Sample JULES4.9 Global Land Surface Processes Simulation
(by Patrick McGuire, Pier Luigi Vidale, Alberto Martinez de la Torre and Grenville Lister)
- Monthly Average Precipitation (1979-1989), used as one of the WFDEI driving factors
- Monthly Average Total Soil Moisture (1979-2012), one of the outputs of the JULES simulation (MP4 version)
- Monthly Average Net Primary Productivity (NPP) (1979-1989), one of the outputs of the JULES simulation
- Anomaly of Monthly Average Total Soil Moisture (1979-2012), computed from the JULES output with CDO (MP4 version)

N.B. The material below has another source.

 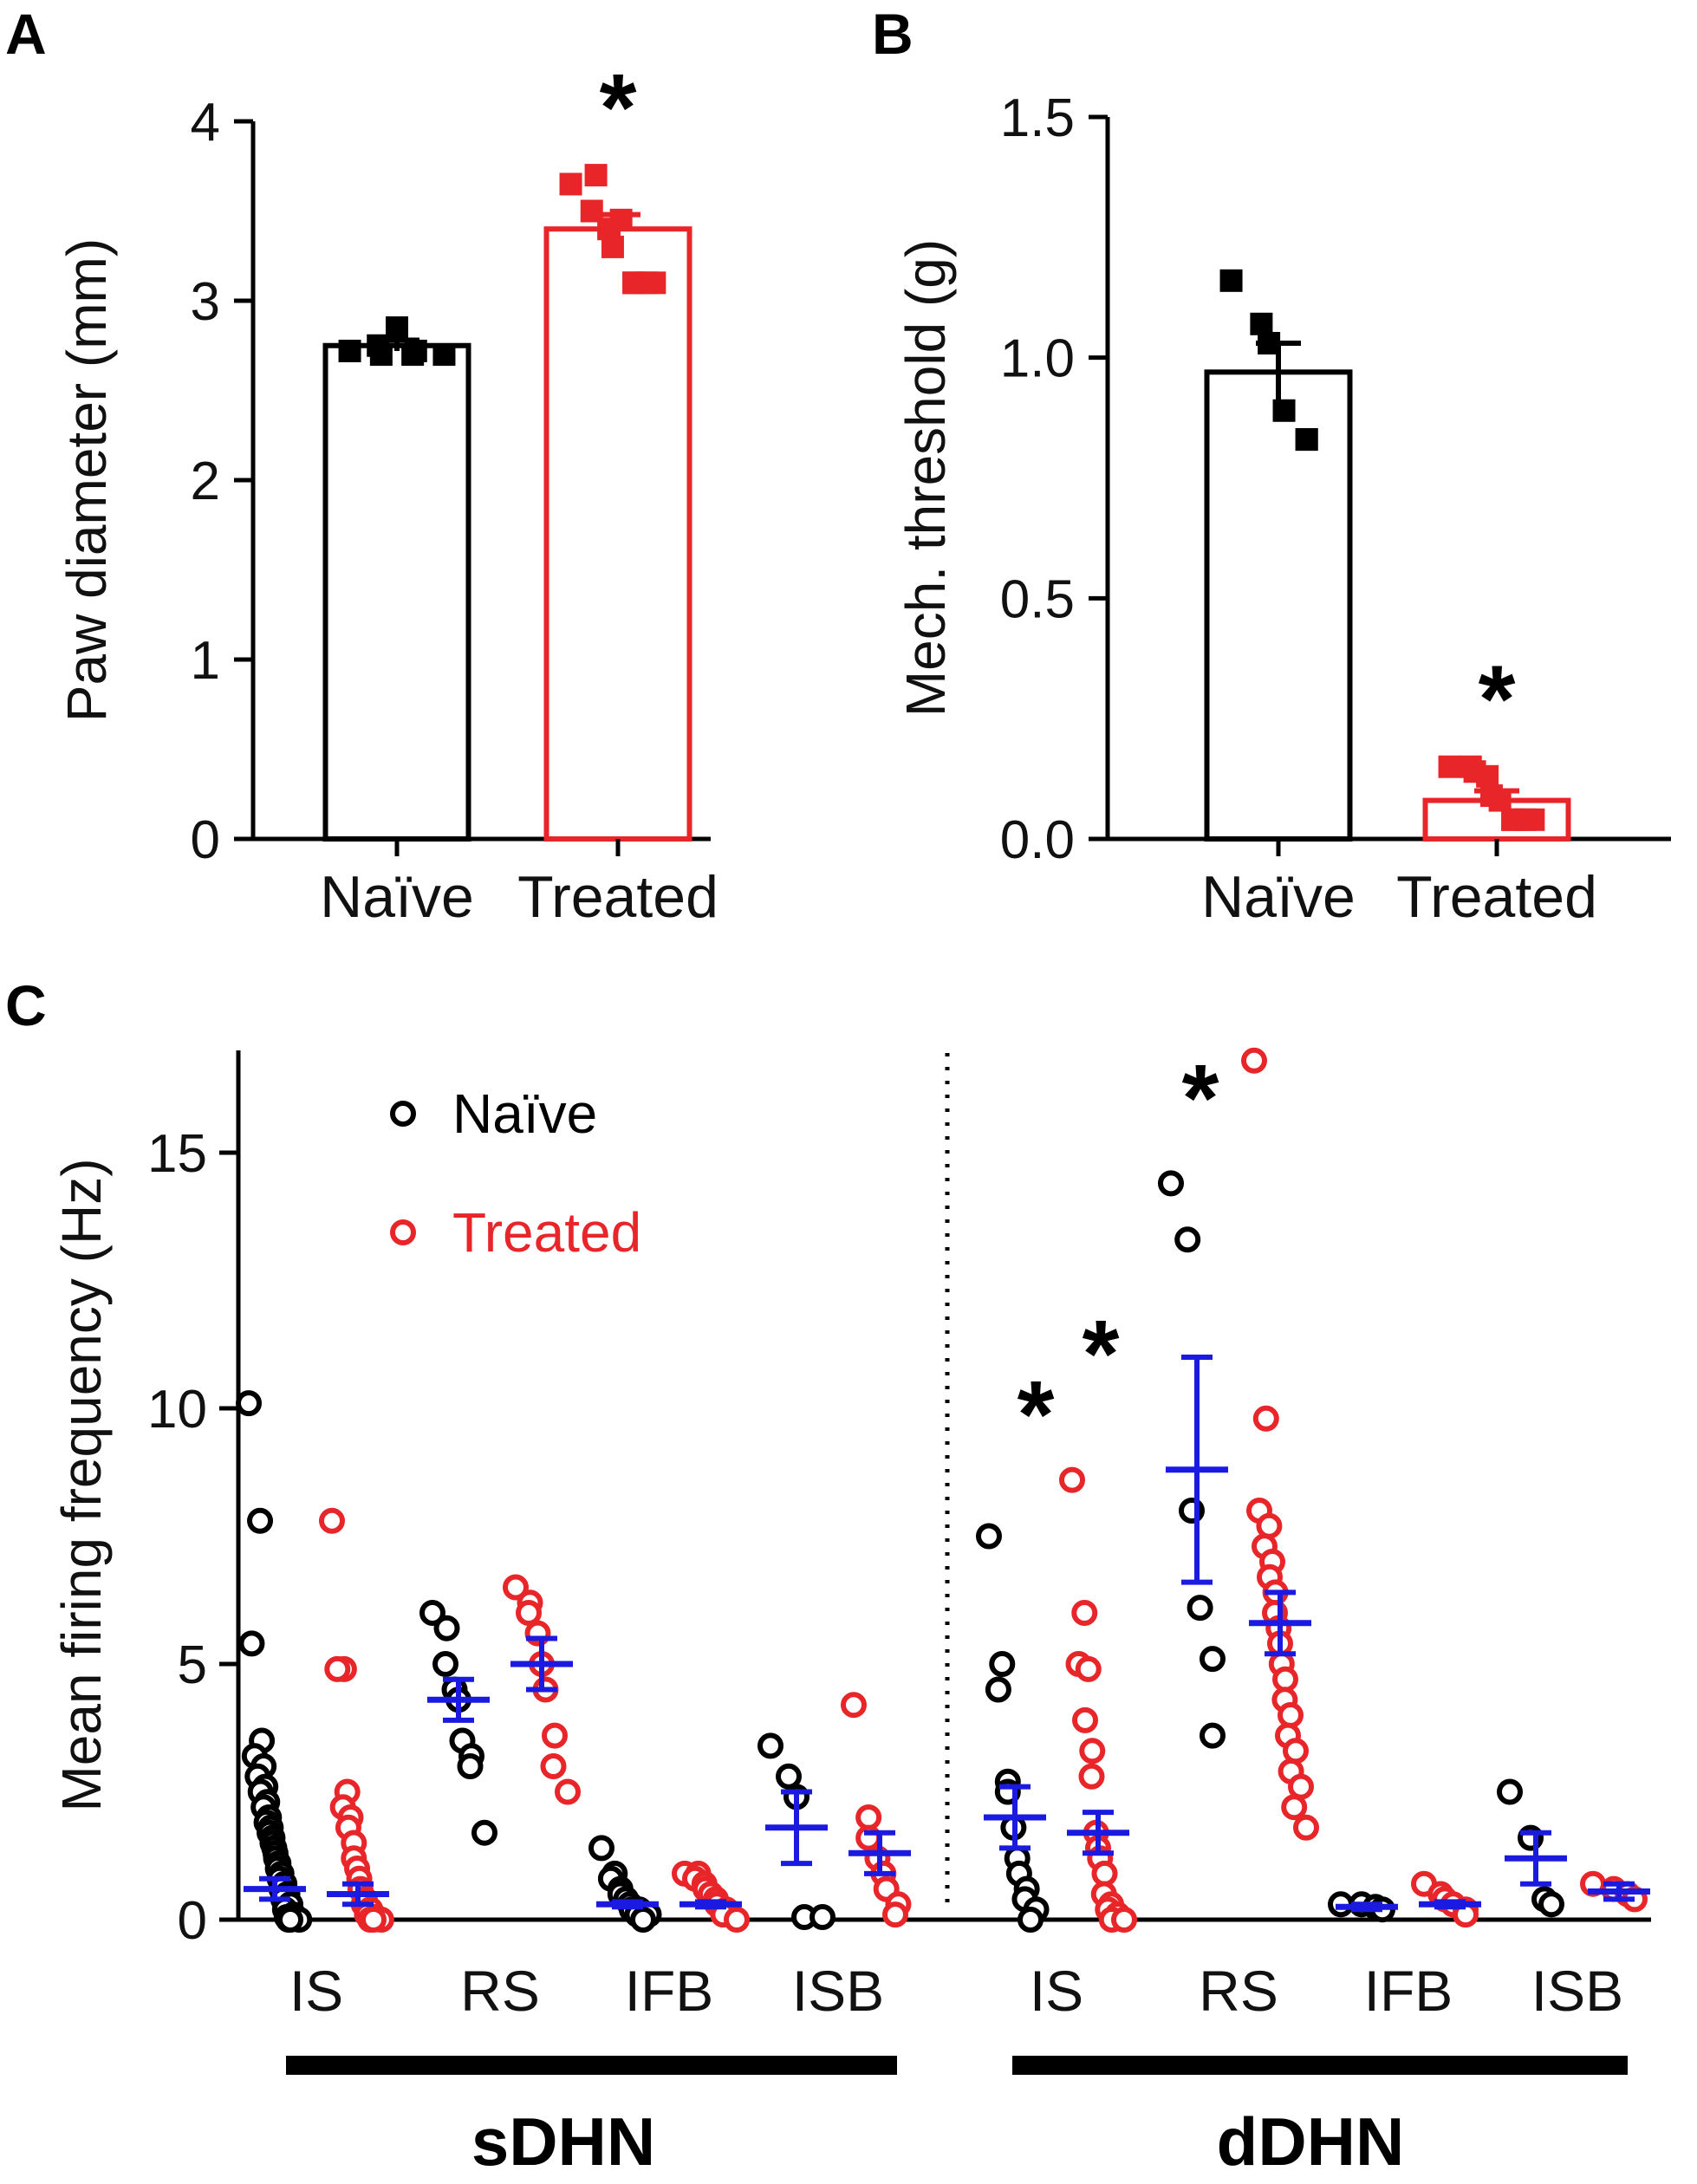 What do you see at coordinates (403, 1232) in the screenshot?
I see `legend-marker` at bounding box center [403, 1232].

These animations were produced from the Rose/Cylc suite u-as052 with JULES4.9 (with 0.5 hour time steps) that dumped the data to disk every 6 hours of simulation calendar time (with the 2D variables saved as 1D with an ocean mask) , by using:
i) a CSH script that uses CDO to do the monthly averaging for the 11 year (or 34 year) data set, which creates a new NETCDF file;
ii) a Python script (i.e., for soil moisture or anomaly of soil moisture), that uses the new monthly-averages 1D NETCDF file and saves the PNG animation frames to disk (These Python scripts were adapted from Emma Robinson’s data visualization script); and
iii) this ImageMagick command to merge the PNG frames into an animated GIF:
convert -set delay 0 -colors 256 -dispose 1 -loop 1 precip*.png precip_GL1979-2012.gif
iv) this ffmpeg command to convert the animated gif to an MP4:
~/ffmpeg/bin/ffmpeg -i smc_anom_GL1979-2012_v2.gif -movflags faststart -pix_fmt yuv420p -vf “scale=trunc(iw/2)*2:trunc(ih/2)*2” smc_anom_GL1979-2012_v2.mp4
v) for the animation of the anomaly of soil moisture, this CSH script was used to compute the anomaly with CDO operators.
Compare these global animations to our previous Northern Hemisphere animations. The color bars have been changed since then, and we’re now using Python to make the animation frames instead of Panoply.